Given problem: Quote, word for word, the lines of the items below, beginning with the line that contains "This screenshot has height=600, width=1128." and continuing through the line that contains "center [21, 56].".

Dataset extract:
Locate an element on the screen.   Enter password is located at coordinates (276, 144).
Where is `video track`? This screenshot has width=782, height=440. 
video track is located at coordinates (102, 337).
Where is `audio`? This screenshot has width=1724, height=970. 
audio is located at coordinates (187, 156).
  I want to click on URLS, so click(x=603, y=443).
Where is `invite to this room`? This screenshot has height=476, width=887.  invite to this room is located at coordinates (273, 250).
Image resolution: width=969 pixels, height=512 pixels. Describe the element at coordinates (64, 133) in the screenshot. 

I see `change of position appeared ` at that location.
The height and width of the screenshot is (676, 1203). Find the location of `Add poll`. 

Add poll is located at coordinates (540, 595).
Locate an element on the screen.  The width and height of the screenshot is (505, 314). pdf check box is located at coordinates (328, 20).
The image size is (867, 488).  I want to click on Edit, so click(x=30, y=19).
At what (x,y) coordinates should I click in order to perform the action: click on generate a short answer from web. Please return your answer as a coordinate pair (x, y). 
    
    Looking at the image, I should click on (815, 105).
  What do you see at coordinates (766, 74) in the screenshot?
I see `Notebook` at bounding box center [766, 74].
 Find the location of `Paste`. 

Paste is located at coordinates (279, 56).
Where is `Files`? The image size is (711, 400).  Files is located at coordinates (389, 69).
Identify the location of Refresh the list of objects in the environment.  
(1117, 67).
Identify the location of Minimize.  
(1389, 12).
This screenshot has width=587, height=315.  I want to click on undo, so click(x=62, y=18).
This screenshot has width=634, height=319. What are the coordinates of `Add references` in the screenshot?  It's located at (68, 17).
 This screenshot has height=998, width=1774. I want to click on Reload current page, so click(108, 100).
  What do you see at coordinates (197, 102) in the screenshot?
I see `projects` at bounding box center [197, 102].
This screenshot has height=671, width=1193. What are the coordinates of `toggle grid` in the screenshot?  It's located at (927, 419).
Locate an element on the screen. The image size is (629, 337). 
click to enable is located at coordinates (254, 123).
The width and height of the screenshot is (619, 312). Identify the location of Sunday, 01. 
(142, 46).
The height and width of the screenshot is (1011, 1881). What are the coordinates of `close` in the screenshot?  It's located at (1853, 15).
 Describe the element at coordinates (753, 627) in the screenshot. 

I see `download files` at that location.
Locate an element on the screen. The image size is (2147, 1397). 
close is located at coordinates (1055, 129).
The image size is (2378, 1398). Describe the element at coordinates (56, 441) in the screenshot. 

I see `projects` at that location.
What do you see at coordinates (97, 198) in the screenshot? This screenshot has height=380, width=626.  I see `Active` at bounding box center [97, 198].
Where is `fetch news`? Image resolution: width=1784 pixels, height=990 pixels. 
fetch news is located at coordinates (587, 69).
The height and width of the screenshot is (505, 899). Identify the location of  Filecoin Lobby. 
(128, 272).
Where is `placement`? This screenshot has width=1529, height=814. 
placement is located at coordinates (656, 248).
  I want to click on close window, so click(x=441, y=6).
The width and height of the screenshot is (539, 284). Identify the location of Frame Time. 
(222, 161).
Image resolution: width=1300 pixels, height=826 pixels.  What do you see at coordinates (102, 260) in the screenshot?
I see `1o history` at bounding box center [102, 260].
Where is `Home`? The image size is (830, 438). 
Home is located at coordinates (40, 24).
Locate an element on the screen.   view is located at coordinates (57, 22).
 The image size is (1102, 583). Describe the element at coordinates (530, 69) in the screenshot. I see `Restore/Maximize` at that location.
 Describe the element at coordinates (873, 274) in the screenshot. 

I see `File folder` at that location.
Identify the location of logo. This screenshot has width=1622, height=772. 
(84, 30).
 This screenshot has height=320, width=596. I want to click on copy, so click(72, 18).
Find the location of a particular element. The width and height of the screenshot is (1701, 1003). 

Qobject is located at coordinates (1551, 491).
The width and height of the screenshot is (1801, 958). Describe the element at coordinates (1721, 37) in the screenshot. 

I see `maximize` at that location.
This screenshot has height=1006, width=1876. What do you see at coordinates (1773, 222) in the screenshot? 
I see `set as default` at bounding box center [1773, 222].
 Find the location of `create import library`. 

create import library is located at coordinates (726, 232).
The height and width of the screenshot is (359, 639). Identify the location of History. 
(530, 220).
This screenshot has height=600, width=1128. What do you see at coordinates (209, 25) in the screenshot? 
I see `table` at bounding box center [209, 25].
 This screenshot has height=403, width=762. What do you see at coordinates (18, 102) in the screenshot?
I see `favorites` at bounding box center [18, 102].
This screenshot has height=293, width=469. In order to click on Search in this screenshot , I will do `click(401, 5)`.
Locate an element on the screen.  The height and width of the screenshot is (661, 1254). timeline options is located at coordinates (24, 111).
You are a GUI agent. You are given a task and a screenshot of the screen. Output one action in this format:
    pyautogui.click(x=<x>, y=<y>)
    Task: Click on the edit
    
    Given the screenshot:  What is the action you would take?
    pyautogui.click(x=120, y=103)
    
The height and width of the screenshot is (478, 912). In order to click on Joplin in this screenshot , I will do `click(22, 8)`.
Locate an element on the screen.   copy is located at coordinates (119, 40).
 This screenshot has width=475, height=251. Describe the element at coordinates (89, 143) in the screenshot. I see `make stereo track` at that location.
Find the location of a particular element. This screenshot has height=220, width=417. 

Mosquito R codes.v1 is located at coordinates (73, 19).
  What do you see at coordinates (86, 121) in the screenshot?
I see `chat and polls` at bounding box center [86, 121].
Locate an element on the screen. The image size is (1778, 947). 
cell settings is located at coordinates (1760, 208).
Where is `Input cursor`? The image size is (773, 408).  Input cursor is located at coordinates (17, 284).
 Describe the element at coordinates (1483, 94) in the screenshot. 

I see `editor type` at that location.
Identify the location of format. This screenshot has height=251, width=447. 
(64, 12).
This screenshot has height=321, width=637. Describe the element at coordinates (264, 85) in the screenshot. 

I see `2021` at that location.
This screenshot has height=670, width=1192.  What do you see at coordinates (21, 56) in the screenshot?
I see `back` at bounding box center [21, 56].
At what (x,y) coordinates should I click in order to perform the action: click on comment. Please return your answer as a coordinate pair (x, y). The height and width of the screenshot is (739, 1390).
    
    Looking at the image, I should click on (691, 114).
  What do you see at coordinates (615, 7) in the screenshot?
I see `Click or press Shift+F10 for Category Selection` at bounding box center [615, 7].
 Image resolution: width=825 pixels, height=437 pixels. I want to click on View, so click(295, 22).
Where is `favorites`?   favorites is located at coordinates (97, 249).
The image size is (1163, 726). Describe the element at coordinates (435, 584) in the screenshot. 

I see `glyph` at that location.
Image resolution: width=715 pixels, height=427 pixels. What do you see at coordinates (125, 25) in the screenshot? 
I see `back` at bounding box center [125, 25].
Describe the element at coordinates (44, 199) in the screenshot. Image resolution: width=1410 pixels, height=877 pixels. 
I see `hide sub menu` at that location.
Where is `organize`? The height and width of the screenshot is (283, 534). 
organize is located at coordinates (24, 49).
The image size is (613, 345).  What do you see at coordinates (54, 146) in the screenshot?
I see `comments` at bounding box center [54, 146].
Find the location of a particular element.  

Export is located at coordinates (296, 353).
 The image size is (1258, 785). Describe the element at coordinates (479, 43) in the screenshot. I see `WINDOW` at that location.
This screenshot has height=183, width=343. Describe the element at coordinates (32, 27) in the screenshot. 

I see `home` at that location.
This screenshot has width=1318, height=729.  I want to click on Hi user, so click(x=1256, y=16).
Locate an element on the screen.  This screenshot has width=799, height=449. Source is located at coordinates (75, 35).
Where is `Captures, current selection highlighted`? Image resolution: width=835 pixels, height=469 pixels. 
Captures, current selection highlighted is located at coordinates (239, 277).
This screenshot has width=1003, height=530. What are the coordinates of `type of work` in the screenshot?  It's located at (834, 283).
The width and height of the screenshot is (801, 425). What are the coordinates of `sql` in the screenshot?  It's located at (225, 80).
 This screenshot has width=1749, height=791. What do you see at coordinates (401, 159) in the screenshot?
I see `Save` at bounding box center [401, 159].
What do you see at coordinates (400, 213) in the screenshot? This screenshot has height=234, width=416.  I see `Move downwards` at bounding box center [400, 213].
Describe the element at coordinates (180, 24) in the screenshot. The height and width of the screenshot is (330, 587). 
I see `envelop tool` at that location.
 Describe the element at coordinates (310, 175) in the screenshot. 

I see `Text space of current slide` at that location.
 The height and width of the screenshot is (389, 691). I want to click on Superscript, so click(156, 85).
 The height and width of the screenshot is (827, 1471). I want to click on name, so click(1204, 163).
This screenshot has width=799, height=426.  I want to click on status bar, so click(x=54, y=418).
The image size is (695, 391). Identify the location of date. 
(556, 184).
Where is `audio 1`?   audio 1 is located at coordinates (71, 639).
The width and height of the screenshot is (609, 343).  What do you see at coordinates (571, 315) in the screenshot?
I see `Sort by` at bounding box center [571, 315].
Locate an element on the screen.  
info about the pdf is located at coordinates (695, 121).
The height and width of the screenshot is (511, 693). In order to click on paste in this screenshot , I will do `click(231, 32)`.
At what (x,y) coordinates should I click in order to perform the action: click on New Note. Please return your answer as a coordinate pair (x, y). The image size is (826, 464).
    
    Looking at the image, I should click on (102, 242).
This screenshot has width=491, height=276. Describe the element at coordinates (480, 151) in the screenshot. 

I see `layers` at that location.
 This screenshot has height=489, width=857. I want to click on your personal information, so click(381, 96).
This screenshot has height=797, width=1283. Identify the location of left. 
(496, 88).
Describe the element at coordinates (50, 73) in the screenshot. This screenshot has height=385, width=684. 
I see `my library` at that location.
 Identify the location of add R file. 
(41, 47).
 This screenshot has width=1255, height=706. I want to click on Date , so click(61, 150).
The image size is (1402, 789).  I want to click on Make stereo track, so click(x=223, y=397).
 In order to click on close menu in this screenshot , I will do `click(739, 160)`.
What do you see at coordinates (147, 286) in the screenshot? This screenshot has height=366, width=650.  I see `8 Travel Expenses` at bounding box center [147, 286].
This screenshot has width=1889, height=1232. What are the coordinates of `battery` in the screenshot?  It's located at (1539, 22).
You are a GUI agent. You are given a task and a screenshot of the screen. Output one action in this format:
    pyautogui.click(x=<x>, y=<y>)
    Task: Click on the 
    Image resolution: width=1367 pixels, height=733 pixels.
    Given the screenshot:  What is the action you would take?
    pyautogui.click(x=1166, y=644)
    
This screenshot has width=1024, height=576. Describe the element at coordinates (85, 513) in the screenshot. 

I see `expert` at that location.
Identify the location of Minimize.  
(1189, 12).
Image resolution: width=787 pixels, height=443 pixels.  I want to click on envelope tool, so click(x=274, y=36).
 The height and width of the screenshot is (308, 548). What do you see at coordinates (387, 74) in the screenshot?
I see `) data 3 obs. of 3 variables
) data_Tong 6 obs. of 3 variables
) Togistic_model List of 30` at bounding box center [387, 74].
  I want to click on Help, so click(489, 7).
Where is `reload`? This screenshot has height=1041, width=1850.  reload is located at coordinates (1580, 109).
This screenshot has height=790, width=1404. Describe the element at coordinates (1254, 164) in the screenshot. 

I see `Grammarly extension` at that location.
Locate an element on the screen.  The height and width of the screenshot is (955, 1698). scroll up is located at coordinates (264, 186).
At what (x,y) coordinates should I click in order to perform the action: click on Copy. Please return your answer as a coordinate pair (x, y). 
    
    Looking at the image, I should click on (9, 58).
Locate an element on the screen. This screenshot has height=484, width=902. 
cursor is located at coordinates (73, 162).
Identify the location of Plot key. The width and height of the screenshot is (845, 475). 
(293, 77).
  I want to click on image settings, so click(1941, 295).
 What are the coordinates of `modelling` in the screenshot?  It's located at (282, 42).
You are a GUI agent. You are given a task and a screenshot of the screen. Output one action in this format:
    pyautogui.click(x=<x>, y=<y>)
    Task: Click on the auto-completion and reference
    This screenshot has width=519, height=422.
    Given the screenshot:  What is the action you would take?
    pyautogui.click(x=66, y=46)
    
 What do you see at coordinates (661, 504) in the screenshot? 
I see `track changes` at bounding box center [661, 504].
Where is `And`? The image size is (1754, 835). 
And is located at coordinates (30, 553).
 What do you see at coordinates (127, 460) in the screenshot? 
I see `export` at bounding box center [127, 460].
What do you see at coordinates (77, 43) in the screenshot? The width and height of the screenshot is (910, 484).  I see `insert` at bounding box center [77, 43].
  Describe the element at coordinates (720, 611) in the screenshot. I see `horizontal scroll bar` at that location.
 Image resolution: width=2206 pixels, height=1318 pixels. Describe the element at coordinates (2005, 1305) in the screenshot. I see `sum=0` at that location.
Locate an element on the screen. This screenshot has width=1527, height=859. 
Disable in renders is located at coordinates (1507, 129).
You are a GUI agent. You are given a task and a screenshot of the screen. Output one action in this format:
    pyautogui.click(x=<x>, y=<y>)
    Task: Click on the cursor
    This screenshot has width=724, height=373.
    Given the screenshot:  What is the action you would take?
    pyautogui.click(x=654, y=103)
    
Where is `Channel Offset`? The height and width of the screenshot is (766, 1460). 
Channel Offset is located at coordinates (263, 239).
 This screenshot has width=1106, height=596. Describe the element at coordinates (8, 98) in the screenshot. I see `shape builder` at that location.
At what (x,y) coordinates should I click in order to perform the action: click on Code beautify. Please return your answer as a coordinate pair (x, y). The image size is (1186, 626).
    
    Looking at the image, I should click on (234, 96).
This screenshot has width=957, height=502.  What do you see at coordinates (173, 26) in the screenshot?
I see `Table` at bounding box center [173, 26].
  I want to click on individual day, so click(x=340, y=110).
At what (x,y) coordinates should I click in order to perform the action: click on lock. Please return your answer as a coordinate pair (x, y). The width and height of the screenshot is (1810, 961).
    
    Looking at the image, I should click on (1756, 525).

Problem solution:
This screenshot has height=600, width=1128. What do you see at coordinates (209, 25) in the screenshot? 
I see `table` at bounding box center [209, 25].
 This screenshot has height=403, width=762. What do you see at coordinates (18, 102) in the screenshot?
I see `favorites` at bounding box center [18, 102].
This screenshot has height=293, width=469. In order to click on Search in this screenshot , I will do `click(401, 5)`.
Locate an element on the screen.  The height and width of the screenshot is (661, 1254). timeline options is located at coordinates (24, 111).
You are a GUI agent. You are given a task and a screenshot of the screen. Output one action in this format:
    pyautogui.click(x=<x>, y=<y>)
    Task: Click on the edit
    
    Given the screenshot:  What is the action you would take?
    pyautogui.click(x=120, y=103)
    
The height and width of the screenshot is (478, 912). In order to click on Joplin in this screenshot , I will do `click(22, 8)`.
Locate an element on the screen.   copy is located at coordinates (119, 40).
 This screenshot has width=475, height=251. Describe the element at coordinates (89, 143) in the screenshot. I see `make stereo track` at that location.
Find the location of a particular element. This screenshot has height=220, width=417. 

Mosquito R codes.v1 is located at coordinates (73, 19).
  What do you see at coordinates (86, 121) in the screenshot?
I see `chat and polls` at bounding box center [86, 121].
Locate an element on the screen. The image size is (1778, 947). 
cell settings is located at coordinates (1760, 208).
Where is `Input cursor`? The image size is (773, 408).  Input cursor is located at coordinates (17, 284).
 Describe the element at coordinates (1483, 94) in the screenshot. 

I see `editor type` at that location.
Identify the location of format. This screenshot has height=251, width=447. 
(64, 12).
This screenshot has height=321, width=637. Describe the element at coordinates (264, 85) in the screenshot. 

I see `2021` at that location.
This screenshot has height=670, width=1192.  What do you see at coordinates (21, 56) in the screenshot?
I see `back` at bounding box center [21, 56].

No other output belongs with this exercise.